What about the account balances that you see on your report that has a (-) in front of it, such as -$100.00? This indicates that the account has a “credit balance.” This was discussed on my last article. If these accounts are not excluded from your Accounts Receivable Report, your report will be incorrectly reduced by the total amount of the credit balances.

The Accounts Receivable Report
It seems that all the dental practice management software programs approach “the report” differently. Below is listed a few of these approaches:

  • Some allow you to easily click a button to exclude the credit balances
  • Some default to “all” so you must manually enter $.01 or more to exclude the credit balances
  • Some allow you to “filter” out the credit balances by entering a balance range of $.01 - $999,999.99

What is important is that when you generate your Accounts Receivable Report, it does not include the credit balances.

Current Balances
In most cases, these are balances that have been created within the past 30 days or less. Be warned, however, that if you are using a software that requires you to “close the month” on a monthly basis, your accounts will remain in Current. For example, a practice’s A/R reflected over $100,000, all in current. Upon further investigation, they  said that they did not “close the month.” As a result, all accounts remained Current. As you can see, this creates a major problem when attempting to determine which accounts are older and need attention.

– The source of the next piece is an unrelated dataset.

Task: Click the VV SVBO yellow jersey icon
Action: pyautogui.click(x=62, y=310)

Also, some software keeps all of the Outstanding Insurance Claims in Current, for some reason. Fortunately, there is also a breakdown available of the amount that is considered insurance so you can determine how much is actually current.  Remember, even though it is outstanding from the insurance company, it is still considered part of your A/R.

Another possibility is that all the credit balances remain Current if you include them in your report.

30 days
Excluding credit balances and insurance claims, the 30 days past due balances are part of the total amount that was posted to your patient’s account that is 30-59 days past due. Here is another interesting piece of information…if you are suppressing your statements because of claims outstanding, in some cases you have the option to not age the patients’ estimated portions until the claim is paid! In some cases, the patient portion will continue to age even though they are not receiving a statement. When the claim is paid and the statement is generated, all of sudden the patient has a balance that is 60 days past due. This doesn’t always make the patient happy.

60 days
By the time your patients’ balances are 60 days past due, your Financial Coordinator should have already made an attempt to contact the responsible party to inquire on the expected payment. McKenzie Management suggests that you start contacting your past due accounts at 31 days. This is a “courtesy call” to confirm that the patient is receiving their statement and the address is correct.  It is quite fine to offer to accept their payment by phone using their credit or debit card.

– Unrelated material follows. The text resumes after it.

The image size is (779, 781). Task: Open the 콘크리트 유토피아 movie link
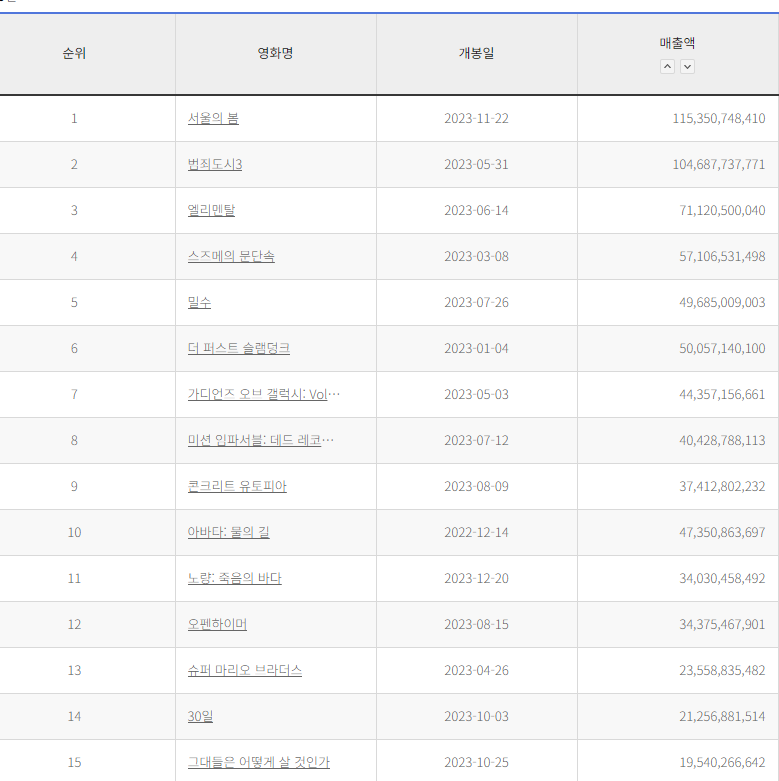[x=237, y=486]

A follow-up call should also be placed at 45 days past due, attempting to make firm financial arrangements for payment of the balance on the account.

90 days
At 60 days past due, there is a serious problem with this patient’s account. After an additional attempt to collect by phone or letter, you, as the practice owner, have options.

  • Write off the balance.
  • Continue to collect with additional phone calls and statements.
  • Turn the account over to a collections agency after informing the patient of your action.
  • Ignore it and hope they pay.

Should you elect to ignore it but feel that it is a waste of postage and paper to continue to send statements, at least flag the account so it is not included in your “active” Accounts Receivable dollars at some point in the near future.

Your Financial Coordinator works hard to maintain a healthy A/R of 1x your net production. It is discouraging for her when she is working with accounts that are over a year old, the patient hasn’t been seen and no payment has been made. For her sake, write this account off so you see what your “true” A/R is.